Обезглавленное тело повалилось навзничь. Так, как и рассчитывал Дипольд. Шейным обрубком в сторону нидербургской делегации. Бюргеры отшатнулись, шарахнулись в сторону. Не успели… Алым фонтаном накрыло весь городской совет.
– Есть еще возражения? – спросил Дипольд, не глядя на людей в окровавленных одеждах. С кривой усмешкой и с видом глубокого удовлетворения пфальцграф смотрел на отсеченную голову старика, осмелившегося ему перечить. Голова в капустной куче сама была как диковинный кочан. Выпученные глаза еще не закатились, челюсти судорожно грызли попавший между редких зубов грязно-зеленый капустный лист.
Потом голова умерла.
– Я спрашиваю, есть возражения? – на этот раз мутный взгляд пфальцграфа обвел оцепеневших бюргеров. Живых еще. Пока – живых. – Или городской совет все же уважит мою просьбу? Только прошу учесть, времени у меня мало. И терять его понапрасну я не намерен.
Возражений не было.
Войско Дипольда Славного выступало из Нидербурга, отягощенное внушительным обозом, большую часть которого составляли крупные и малые бомбарды, бомбарделлы, ручницы-хандканноны и припасы, необходимые для огненного боя. С крепостных стен были сняты все орудия – вплоть до гигантской бомбарды с нежным именем «Кунигунда», являвшейся особой гордостью нидербуржцев. Кованый ребристый ствол, в жерле которого легко мог бы укрыться человек, тянула упряжка из восьми волов. Пушка лежала на двух специально укрепленных и сбитых воедино возах.
Здесь же, в обозе, под охраной – чтобы, чего доброго, не разбежались – уныло плелись бомбардиры, орудийная прислуга, а также мастеровой и черный люд, выделенный городом для осадных нужд. За вереницей разномастных повозок, крестьянских телег и купеческих возов шагала пешая колонна нидербургских ландскнехтов, стражников и стрелков. Пехоту сопровождала сотня гарнизонных рейтаров на здоровых, откормленных лошадях. Наемники были бодры и веселы. Выплаченное вперед полугодовое жалованье и обещанная каждому доля добычи пробудили в них должный боевой дух.
Над городскими предместьями разносились тележный скрип, ржание лошадей и крики людей. Войско Дипольда Славного уходило старой заброшенной дорогой. Той самой, по которой змеиный граф привез на турнир в честь семнадцатилетия Герды-Без-Изъяна своего стального голема.
Грозная рать двигалась к границам Оберландмарки.
С беззащитных городских стен вслед удаляющейся армии неслись проклятия, высказываемые, впрочем, шепотом, сквозь стиснутые зубы.

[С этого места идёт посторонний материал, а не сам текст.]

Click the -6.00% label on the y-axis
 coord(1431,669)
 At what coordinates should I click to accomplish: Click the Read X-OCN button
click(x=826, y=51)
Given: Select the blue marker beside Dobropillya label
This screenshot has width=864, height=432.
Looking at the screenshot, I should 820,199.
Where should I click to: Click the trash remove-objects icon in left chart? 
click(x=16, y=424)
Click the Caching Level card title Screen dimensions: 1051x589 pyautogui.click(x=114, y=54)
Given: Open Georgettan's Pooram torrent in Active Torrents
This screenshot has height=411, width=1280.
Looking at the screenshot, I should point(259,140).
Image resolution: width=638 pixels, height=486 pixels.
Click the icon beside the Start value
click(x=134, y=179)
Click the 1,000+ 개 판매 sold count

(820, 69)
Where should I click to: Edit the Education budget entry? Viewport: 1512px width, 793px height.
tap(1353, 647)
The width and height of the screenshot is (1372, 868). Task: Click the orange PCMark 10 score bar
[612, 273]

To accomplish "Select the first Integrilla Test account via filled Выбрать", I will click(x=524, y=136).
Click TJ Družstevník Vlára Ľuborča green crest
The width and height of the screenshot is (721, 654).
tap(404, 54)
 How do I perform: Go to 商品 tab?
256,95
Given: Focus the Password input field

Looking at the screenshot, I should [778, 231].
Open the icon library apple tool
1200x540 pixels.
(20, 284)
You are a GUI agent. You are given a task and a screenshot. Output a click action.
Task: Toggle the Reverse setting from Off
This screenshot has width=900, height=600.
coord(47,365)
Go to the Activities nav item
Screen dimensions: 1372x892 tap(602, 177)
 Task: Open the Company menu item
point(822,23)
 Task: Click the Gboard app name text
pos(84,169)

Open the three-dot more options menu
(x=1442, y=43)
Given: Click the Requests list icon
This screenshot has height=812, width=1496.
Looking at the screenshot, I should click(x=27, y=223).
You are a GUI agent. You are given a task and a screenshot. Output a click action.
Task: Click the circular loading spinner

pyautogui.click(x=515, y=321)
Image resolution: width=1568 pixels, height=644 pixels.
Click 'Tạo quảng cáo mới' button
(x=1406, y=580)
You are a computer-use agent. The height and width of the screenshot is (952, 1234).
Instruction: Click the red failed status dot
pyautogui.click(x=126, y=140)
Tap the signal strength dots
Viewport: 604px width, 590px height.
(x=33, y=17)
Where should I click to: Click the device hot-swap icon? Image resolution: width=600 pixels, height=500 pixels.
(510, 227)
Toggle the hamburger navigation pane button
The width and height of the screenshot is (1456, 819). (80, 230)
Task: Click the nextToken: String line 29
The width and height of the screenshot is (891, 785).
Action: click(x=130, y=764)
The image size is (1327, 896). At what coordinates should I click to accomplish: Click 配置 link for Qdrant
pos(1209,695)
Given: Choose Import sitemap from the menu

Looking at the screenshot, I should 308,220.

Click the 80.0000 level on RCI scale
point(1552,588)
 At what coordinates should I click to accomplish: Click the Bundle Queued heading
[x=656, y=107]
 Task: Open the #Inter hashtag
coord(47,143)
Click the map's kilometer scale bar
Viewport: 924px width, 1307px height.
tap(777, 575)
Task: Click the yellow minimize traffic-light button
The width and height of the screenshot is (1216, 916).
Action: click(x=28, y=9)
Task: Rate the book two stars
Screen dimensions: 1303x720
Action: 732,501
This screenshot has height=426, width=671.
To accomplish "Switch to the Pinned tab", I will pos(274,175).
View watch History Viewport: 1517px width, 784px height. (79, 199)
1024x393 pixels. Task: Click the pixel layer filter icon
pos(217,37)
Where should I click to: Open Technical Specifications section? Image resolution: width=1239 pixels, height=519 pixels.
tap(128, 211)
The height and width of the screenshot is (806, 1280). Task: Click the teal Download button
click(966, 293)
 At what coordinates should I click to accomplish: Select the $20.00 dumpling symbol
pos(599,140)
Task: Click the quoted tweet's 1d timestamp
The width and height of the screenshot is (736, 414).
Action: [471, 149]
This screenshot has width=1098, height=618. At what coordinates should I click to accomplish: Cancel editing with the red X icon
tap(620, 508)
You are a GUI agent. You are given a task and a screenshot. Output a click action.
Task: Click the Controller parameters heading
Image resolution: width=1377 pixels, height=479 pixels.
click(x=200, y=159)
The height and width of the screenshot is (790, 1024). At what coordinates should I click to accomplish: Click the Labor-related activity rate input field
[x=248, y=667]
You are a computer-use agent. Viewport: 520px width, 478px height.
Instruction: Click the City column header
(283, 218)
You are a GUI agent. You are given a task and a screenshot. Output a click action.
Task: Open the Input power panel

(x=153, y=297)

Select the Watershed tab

А высоко в небе – над пылившими по старому тракту отрядами и повозками – кружил одинокий ворон.
Глава 10
О том, что сторожевые укрепления оберландцев пустуют, передовые дозоры доложили вечером. Судя по всему, приграничные отряды Альфреда Чернокнижника, получили известие о приближении остландской армии и отступили в горы, не принимая боя. И словно бы… Словно заманивая?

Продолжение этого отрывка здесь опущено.